In the United States, voting in federal elections is a right reserved for U.S. citizens—not for every person legally residing in the country. The Trump administration’s Department of Justice is making its position increasingly clear: federal authorities intend to scrutinize not only individuals who unlawfully cast ballots, but also the officials responsible for voter registration and the accuracy of voter rolls.
However, the widely circulated headline claiming that election officials can now be charged “over noncitizen voting” requires an important clarification. An official cannot automatically be prosecuted simply because an unlawful vote was discovered in that official’s jurisdiction.
To bring criminal charges, investigators would generally need evidence of a specific legal violation—such as knowingly assisting unlawful registration, participating in fraud, concealing relevant information, or deliberately refusing to comply with federal election requirements.
An Illegal Ballot Is Not Merely a Technical Error
Federal law generally prohibits noncitizens from voting in elections involving the president, vice president, members of the U.S. House of Representatives, or U.S. senators.

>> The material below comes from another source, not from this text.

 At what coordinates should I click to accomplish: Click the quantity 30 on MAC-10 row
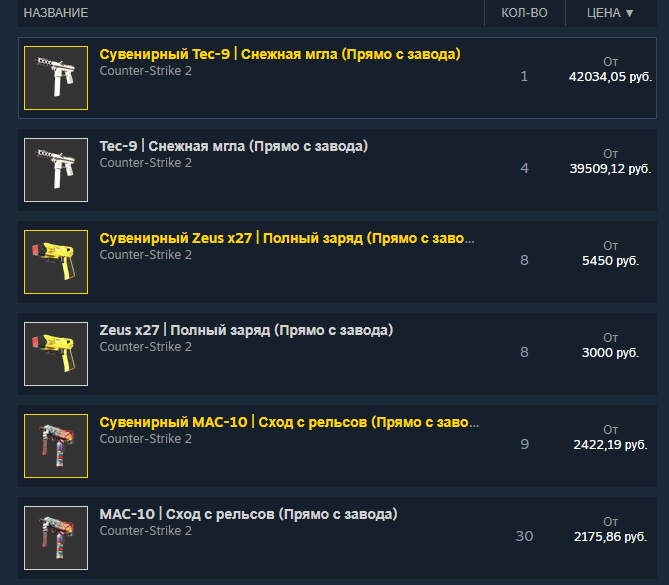[524, 536]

Limited exceptions may apply when a state or local jurisdiction allows noncitizens to participate exclusively in local elections and uses a ballot or voting process designed to prevent them from voting in federal contests.

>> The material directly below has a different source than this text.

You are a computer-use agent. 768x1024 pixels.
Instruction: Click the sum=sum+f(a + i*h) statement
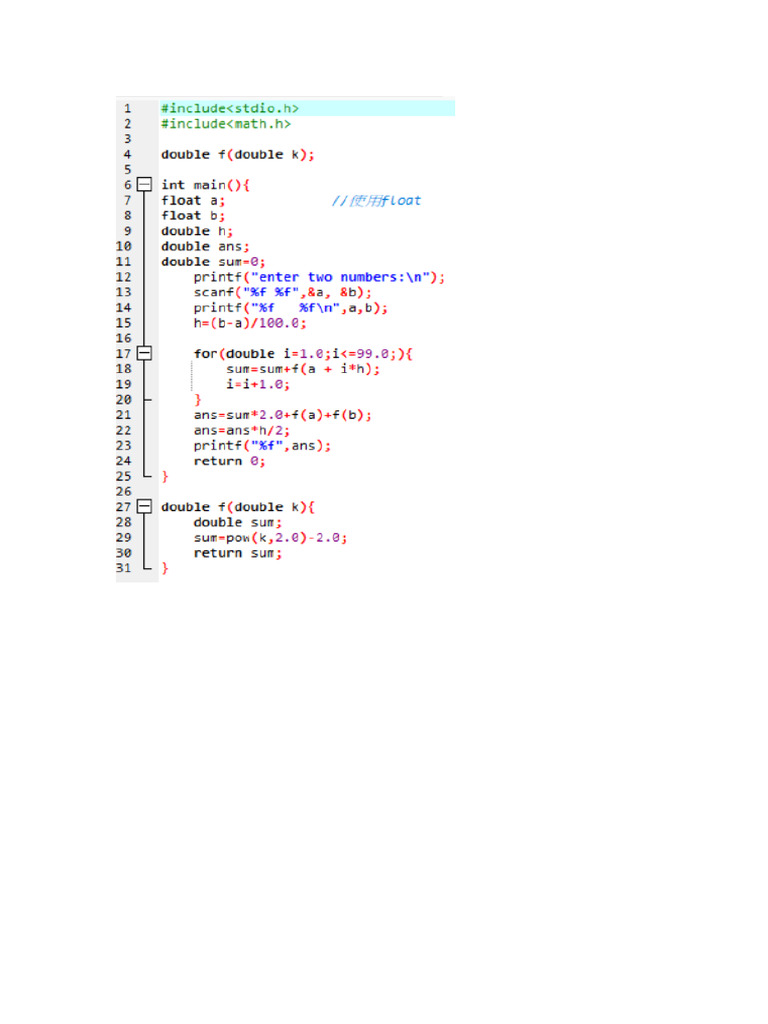point(303,369)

The federal prohibition appears in 18 U.S.C. § 611. Therefore, claims that federal law does not prohibit noncitizen voting—or that citizenship is merely a political issue rather than a legal requirement—are inaccurate.
The Trump administration has also pursued policies intended to strengthen citizenship verification, improve the accuracy of voter rolls, and expand information-sharing between federal agencies and state election authorities.
The administration’s position is that federal agencies should assist states in determining whether individuals registering to vote are legally eligible to participate in federal elections.
Why the Focus Is Shifting Toward Election Officials
For years, enforcement efforts generally focused on the individual who allegedly registered or voted unlawfully. The Department of Justice is now emphasizing a second question:
What happens when a government official knows that an individual is ineligible but deliberately fails to take legally required action—or actively assists the violation?
States administer elections and maintain voter-registration databases. However, federal law imposes requirements related to registration procedures, recordkeeping, voter-roll maintenance, and access to election records.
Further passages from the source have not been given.